Enfin, toute réflexion d’aménagement (d’espaces, d’EHPAD, d’ESMS…) doit intégrer les sujets de résilience et de transition écologique. Qui peut croire que nos ainés en EHPAD rêvaient en 2003 au moment de la canicule à une réponse des pouvoirs publics basée sur des pièces climatisées collectives plutôt que des aménagements résilients avec bancs, arbres et îlots de fraicheur urbains dans leur environnement proche ?
5e axe : Mieux appréhender les évolutions technologiques et la donnée – « Les données atteignent une valeur inestimable, encore faut-il pouvoir les analyser et même être conscient de leur existence. L’exploitation et l’interprétation de ces données deviennent aujourd’hui des enjeux majeurs, elles sous-tendent la prise de décisions des dirigeants et deviennent sources de création de valeur » – Katia Carow et Arnaud Thibésart (PWC)
Ecrire aujourd’hui une perspective pour le secteur social et médico-social et particulièrement pour les personnes âgées, c’est intégrer les enjeux inhérents aux évolutions technologiques. Dès la fin des années 90, le Professeur Franco, du CHU de Nice, traitait ces sujets avec une certaine audience et son concept de gérontechnologies semblait prospérer. Depuis, le comité de filière de la silver économie et l’association Silver éco ont bien du mal à se faire entendre sur des sujets pourtant si importants.
L’homme augmenté (voir le sujet des exosquelettes et l’achat par l’AP-HP d’un exosquelette permettant à une personne âgée de marcher), l’intelligence artificielle et la robotique au service de l’humain mais aussi, à l’extérieur de nos habitats, le véhicule autonome, la smart city ou la livraison par drone par exemple, doivent nous amener à penser nos politiques sociales à l’aune de tous ces changements qui ne relèvent pas de la prospective un peu obscure mais bien de notre futur proche.

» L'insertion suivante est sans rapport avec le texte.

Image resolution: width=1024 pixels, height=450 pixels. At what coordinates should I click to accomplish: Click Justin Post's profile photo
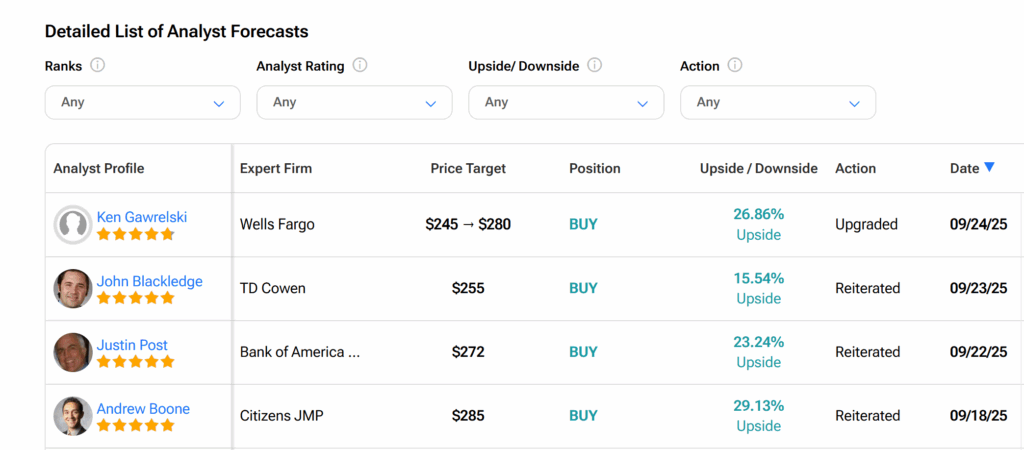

Il en est de même de la maitrise de la donnée. L’Europe, et la loi Lemaire de 2016 à la suite, oblige la mise à disposition des données publiques ainsi que leurs codes sources. Si la France est plutôt bonne élève en la matière (3e rang européen), le chemin est encore long. Le rapport du député Eric Bothorel (décembre 2020) commandé par le Premier ministre nous donne de très sérieuses pistes d’évolution dans nos pratiques. Pour le champ social, le député regrette le manque de prise en main de ce dossier par la CNSA. En effet, l’action sociale territoriale doit se fonder sur des faits objectivables (déplacements, besoins, santé) auxquels la maitrise de la donnée doit contribuer. Connaitre les besoins des personnes éligibles aux dispositifs médico-sociaux, c’est déjà avoir plus de chance de bien y répondre.
Au-delà, le député appelle à une harmonisation nationale des systèmes locaux de recueil et de fournitures de données. L’action sociale étant territorialisée, il doit exister un hub capable d’agréger ces données locales au niveau national. Si ce hub n’est pas le health data hub, alors créons un social data hub !
Enfin, et pour finir, l’intelligence artificielle et l’avènement des systèmes prédictifs doivent eux aussi être mieux appréhendés par un secteur que ces mots effraient peut-être. Pouvoir disposer de modèles prédictifs et les dupliquer au niveau local est assurément le meilleur moyen de répondre au mieux aux besoins de demain.